Do you realize what you've become?
Yes, you think you're a beautifully human, sentient being. You think you're a unique example of the species, fascinating in every aspect.
Or have all those gadgets you've been using turned you into something of a predictable machine?
I only ask because of a new study from Johns Hopkins University, in which researchers tested whether humans actually see things in a very similar way to computers.
Chaz Firestone, an assistant professor in Johns Hopkins' Department of Psychological and Brain Sciences and Zhenglong Zhou, a Johns Hopkins senior majoring in cognitive science, decided to show humans the sorts of images that still fool computers' AI.
You may not know this, but computers aren't really all that clever. They have a limited vocabulary, perhaps a mere 1,000 words. The researchers therefore gave humans the choice of two descriptive options: One the computer's answer and one a random answer.
In a thoroughly depressing conclusion for humanity, the humans made the same choices as the computer 75 percent of the time.
Perhaps elated at these results, the researchers then gave the humans the computer's answer and the computer's next-best guess answer.
The humans went with the computer's answer 91 percent of the time.
Oh, humans. You're almost past your sell-by date.
There's more evidence, you see. As a final attempt to hammer an additional nail into humanity's self-regarding coffin, the researchers gave humans a choice of 48 answers to various trippy images.
Even when they were shown television static, a greater than random number of humans agreed with the computer's description.
Please now see for yourself. See how you do with this video test.

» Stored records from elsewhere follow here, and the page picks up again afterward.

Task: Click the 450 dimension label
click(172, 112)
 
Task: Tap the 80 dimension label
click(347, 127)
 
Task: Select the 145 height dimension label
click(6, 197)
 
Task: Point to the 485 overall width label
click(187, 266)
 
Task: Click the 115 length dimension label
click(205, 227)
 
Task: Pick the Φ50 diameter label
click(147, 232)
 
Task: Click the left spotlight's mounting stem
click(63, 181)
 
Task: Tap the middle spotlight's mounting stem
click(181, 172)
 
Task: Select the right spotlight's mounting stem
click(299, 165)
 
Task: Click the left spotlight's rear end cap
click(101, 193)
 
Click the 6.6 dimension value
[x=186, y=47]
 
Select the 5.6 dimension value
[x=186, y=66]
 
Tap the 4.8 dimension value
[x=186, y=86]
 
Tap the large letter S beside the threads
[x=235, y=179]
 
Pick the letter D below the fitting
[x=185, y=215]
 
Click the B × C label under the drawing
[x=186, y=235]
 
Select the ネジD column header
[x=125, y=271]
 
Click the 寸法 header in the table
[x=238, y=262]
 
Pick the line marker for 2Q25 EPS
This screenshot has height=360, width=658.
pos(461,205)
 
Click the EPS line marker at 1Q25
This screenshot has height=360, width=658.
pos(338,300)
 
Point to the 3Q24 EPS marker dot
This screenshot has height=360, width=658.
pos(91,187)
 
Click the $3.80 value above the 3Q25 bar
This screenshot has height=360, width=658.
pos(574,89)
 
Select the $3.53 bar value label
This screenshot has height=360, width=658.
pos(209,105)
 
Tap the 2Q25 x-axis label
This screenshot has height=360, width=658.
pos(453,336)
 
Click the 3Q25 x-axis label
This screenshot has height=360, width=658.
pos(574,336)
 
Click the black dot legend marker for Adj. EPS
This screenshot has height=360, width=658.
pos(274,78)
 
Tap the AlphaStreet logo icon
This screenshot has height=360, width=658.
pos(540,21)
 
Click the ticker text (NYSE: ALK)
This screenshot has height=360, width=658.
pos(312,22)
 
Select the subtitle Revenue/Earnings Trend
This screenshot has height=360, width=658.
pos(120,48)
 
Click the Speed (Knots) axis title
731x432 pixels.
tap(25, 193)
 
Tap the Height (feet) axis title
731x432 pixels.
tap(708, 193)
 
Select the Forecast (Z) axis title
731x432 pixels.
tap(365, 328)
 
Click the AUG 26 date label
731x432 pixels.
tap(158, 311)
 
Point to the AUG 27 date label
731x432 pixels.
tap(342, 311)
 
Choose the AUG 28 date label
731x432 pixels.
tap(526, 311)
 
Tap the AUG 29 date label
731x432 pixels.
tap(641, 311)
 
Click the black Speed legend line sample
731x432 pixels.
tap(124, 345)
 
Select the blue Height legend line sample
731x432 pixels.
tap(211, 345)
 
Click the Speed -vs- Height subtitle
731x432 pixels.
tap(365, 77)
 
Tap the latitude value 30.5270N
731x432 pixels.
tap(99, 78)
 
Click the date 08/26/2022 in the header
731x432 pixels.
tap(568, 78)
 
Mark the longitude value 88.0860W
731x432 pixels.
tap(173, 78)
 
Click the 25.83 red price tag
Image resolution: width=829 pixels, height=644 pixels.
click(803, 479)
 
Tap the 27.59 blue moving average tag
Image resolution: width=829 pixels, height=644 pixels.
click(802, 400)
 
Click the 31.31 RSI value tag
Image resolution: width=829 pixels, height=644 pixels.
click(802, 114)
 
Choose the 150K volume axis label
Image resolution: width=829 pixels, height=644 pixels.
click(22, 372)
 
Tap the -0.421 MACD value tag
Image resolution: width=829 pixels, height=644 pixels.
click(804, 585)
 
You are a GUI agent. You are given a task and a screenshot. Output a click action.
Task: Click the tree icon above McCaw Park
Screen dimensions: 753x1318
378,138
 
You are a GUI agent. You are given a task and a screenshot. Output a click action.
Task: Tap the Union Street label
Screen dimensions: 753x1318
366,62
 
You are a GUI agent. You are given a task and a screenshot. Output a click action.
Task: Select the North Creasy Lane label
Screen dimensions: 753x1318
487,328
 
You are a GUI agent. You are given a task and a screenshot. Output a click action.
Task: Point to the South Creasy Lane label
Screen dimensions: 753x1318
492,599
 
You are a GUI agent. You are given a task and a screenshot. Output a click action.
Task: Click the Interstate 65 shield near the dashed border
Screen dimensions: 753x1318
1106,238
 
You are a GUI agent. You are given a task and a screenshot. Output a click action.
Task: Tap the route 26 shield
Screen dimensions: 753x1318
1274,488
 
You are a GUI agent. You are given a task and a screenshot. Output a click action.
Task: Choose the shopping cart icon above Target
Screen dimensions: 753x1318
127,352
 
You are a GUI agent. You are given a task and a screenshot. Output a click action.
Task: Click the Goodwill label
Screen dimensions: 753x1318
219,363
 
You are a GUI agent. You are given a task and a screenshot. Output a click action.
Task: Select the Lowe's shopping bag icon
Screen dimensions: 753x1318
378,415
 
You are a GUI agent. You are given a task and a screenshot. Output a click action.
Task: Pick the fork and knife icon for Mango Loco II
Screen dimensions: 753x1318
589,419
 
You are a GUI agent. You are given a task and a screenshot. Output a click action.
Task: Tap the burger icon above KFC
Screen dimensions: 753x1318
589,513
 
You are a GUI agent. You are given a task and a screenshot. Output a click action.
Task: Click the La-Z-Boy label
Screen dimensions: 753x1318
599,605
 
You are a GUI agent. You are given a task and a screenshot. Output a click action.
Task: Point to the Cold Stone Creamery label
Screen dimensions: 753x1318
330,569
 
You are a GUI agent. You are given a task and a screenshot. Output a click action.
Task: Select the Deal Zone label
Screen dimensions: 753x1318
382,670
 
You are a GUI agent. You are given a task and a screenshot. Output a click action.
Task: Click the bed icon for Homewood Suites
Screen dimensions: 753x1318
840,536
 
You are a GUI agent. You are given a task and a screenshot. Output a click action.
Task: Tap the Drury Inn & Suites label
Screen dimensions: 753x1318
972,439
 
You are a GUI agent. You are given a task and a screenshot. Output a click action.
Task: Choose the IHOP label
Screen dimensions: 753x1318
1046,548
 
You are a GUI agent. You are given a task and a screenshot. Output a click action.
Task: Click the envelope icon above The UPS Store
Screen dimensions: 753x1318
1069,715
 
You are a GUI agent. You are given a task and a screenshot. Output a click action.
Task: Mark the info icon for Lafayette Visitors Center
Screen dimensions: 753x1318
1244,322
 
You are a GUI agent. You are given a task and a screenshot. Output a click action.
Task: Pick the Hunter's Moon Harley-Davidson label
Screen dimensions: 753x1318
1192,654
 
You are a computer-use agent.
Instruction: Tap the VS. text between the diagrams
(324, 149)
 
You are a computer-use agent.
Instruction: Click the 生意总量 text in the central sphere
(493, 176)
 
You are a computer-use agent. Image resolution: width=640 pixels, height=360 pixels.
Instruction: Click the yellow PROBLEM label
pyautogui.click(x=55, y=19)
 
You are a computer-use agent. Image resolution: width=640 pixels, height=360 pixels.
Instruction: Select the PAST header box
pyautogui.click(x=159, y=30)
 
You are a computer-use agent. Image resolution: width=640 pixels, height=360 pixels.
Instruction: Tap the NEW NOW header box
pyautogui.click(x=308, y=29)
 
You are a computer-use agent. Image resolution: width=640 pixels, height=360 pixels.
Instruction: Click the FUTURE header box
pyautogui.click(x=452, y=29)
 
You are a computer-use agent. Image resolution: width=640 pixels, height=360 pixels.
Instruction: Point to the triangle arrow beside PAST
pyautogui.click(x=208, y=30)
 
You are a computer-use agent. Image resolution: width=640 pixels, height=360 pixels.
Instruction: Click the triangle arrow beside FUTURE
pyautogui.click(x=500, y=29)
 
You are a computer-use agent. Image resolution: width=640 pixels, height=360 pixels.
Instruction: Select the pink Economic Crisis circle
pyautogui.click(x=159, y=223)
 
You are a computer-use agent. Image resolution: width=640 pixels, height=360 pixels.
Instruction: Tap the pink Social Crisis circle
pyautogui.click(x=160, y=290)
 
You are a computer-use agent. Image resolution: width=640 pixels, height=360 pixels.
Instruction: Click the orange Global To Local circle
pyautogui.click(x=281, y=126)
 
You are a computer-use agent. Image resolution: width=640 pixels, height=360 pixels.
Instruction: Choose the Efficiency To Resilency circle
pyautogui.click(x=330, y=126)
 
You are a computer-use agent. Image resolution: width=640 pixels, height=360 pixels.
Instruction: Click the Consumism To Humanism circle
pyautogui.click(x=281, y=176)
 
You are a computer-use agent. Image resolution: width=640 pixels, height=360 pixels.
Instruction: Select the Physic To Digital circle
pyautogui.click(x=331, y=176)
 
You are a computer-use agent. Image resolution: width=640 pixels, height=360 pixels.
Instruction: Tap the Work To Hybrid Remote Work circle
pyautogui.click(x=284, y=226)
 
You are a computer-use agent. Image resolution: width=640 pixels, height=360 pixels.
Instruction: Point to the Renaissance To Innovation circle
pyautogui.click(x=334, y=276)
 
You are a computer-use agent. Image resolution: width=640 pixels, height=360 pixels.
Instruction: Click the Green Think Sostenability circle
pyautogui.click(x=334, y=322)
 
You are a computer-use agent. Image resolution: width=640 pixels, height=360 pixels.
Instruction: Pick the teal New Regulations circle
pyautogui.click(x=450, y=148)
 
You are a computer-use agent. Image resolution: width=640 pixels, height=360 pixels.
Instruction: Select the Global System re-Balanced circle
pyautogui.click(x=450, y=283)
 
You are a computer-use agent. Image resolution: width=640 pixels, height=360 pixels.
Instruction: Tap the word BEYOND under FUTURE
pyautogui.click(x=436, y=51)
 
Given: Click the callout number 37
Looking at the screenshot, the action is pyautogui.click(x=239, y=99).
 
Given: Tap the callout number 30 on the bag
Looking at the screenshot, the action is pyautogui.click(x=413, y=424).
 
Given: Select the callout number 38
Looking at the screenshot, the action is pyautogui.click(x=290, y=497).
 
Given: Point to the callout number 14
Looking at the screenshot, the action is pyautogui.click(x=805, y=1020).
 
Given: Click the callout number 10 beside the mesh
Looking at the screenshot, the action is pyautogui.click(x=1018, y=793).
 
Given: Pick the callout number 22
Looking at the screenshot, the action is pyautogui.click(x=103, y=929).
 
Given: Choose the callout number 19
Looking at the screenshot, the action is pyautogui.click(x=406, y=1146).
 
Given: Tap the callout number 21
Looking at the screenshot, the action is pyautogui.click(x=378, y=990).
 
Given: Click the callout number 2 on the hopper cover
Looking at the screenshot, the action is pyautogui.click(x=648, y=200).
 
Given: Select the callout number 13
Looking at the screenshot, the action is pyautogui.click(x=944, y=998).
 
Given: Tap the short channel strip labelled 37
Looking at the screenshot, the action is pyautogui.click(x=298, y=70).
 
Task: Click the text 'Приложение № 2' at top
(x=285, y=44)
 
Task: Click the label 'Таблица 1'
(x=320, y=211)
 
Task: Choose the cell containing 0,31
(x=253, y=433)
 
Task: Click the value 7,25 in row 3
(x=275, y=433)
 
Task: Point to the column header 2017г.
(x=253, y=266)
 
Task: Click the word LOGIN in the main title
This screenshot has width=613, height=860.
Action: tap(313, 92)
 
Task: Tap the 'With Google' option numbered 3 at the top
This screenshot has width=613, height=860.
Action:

Did you see a soccer ball there? I didn't. How about the tile roof? I merely saw drapes.
As for the freight car vs. school bus, I had no idea what it was. Both choices seems ludicrous.
Yet the researchers promise that they tested such images on 1,800 people.
Firestone told me that one important aspect of our future lives is whether we'll be able to anticipate when a machine will get things wrong.
"Whether we like it or not, AI technologies are going to be entering our lives," he said. "You have to learn a bunch of things about how it works -- well and poorly."
He explained that we're already doing it by knowing, for example, not to use slang when we're talking to Siri.
"There are very roughly two ways to make machines," he told me. "One, let's make machines people-smart. Two, let's forget everything we know about human intelligence. Let's get the machine to work things out as best as it can. The second type are the sort of machines we used in this research."
The next step, then, is to see whether humans can become machine psychologists -- experts in knowing how a machine will think and when it will fail. Another question: How long will it take humans to become experts at machine thinking?
I asked Firestone whether these results made him feel optimistic or pessimistic about humanity.
He lurched toward the optimistic. Yes, but I only gave him two choices, didn't I?
I wonder what a machine would think.